Keeping every line intact, repeat the data word for word.

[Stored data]
═══

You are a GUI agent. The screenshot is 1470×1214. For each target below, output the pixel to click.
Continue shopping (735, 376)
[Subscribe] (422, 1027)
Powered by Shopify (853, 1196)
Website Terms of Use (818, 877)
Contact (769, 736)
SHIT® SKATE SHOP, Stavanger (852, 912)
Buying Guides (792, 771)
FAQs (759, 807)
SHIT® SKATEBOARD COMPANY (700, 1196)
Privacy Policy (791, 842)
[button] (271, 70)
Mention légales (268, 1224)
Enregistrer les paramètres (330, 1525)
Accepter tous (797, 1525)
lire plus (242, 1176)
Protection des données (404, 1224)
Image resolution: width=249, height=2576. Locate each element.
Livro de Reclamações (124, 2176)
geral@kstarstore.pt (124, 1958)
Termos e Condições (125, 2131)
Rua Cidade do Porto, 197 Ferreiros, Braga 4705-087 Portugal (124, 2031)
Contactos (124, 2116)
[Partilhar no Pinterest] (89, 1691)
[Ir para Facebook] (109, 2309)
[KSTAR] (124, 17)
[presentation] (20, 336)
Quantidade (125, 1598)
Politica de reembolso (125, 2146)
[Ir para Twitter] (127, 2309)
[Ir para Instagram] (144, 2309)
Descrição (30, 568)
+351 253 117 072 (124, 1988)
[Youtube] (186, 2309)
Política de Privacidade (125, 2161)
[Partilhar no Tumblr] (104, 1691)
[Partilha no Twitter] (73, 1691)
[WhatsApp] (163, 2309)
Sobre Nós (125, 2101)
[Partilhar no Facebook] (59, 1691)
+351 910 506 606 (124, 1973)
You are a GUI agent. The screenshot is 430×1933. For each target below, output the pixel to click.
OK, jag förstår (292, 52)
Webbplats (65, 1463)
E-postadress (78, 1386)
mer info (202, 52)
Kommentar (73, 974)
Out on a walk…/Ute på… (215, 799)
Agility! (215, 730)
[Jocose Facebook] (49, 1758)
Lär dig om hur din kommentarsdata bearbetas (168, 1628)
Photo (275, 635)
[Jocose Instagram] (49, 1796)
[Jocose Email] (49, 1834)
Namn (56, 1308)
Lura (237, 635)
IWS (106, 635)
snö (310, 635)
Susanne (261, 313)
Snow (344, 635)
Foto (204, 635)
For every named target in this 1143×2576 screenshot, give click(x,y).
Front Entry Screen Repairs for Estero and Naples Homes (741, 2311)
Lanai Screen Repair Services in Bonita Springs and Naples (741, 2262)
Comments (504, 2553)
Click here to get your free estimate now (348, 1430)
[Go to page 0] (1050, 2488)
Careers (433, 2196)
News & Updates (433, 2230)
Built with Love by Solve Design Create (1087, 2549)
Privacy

═══

**ANSWER TO THIS PROBLEM**
You are a GUI agent. The screenshot is 1470×1214. For each target below, output the pixel to click.
Continue shopping (735, 376)
[Subscribe] (422, 1027)
Powered by Shopify (853, 1196)
Website Terms of Use (818, 877)
Contact (769, 736)
SHIT® SKATE SHOP, Stavanger (852, 912)
Buying Guides (792, 771)
FAQs (759, 807)
SHIT® SKATEBOARD COMPANY (700, 1196)
Privacy Policy (791, 842)
[button] (271, 70)
Mention légales (268, 1224)
Enregistrer les paramètres (330, 1525)
Accepter tous (797, 1525)
lire plus (242, 1176)
Protection des données (404, 1224)
Image resolution: width=249, height=2576. Locate each element.
Livro de Reclamações (124, 2176)
geral@kstarstore.pt (124, 1958)
Termos e Condições (125, 2131)
Rua Cidade do Porto, 197 Ferreiros, Braga 4705-087 Portugal (124, 2031)
Contactos (124, 2116)
[Partilhar no Pinterest] (89, 1691)
[Ir para Facebook] (109, 2309)
[KSTAR] (124, 17)
[presentation] (20, 336)
Quantidade (125, 1598)
Politica de reembolso (125, 2146)
[Ir para Twitter] (127, 2309)
[Ir para Instagram] (144, 2309)
Descrição (30, 568)
+351 253 117 072 (124, 1988)
[Youtube] (186, 2309)
Política de Privacidade (125, 2161)
[Partilhar no Tumblr] (104, 1691)
[Partilha no Twitter] (73, 1691)
[WhatsApp] (163, 2309)
Sobre Nós (125, 2101)
[Partilhar no Facebook] (59, 1691)
+351 910 506 606 (124, 1973)
You are a GUI agent. The screenshot is 430×1933. For each target below, output the pixel to click.
OK, jag förstår (292, 52)
Webbplats (65, 1463)
E-postadress (78, 1386)
mer info (202, 52)
Kommentar (73, 974)
Out on a walk…/Ute på… (215, 799)
Agility! (215, 730)
[Jocose Facebook] (49, 1758)
Lär dig om hur din kommentarsdata bearbetas (168, 1628)
Photo (275, 635)
[Jocose Instagram] (49, 1796)
[Jocose Email] (49, 1834)
Namn (56, 1308)
Lura (237, 635)
IWS (106, 635)
snö (310, 635)
Susanne (261, 313)
Snow (344, 635)
Foto (204, 635)
For every named target in this 1143×2576 screenshot, give click(x,y).
Front Entry Screen Repairs for Estero and Naples Homes (741, 2311)
Lanai Screen Repair Services in Bonita Springs and Naples (741, 2262)
Comments (504, 2553)
Click here to get your free estimate now (348, 1430)
[Go to page 0] (1050, 2488)
Careers (433, 2196)
News & Updates (433, 2230)
Built with Love by Solve Design Create (1087, 2549)
Privacy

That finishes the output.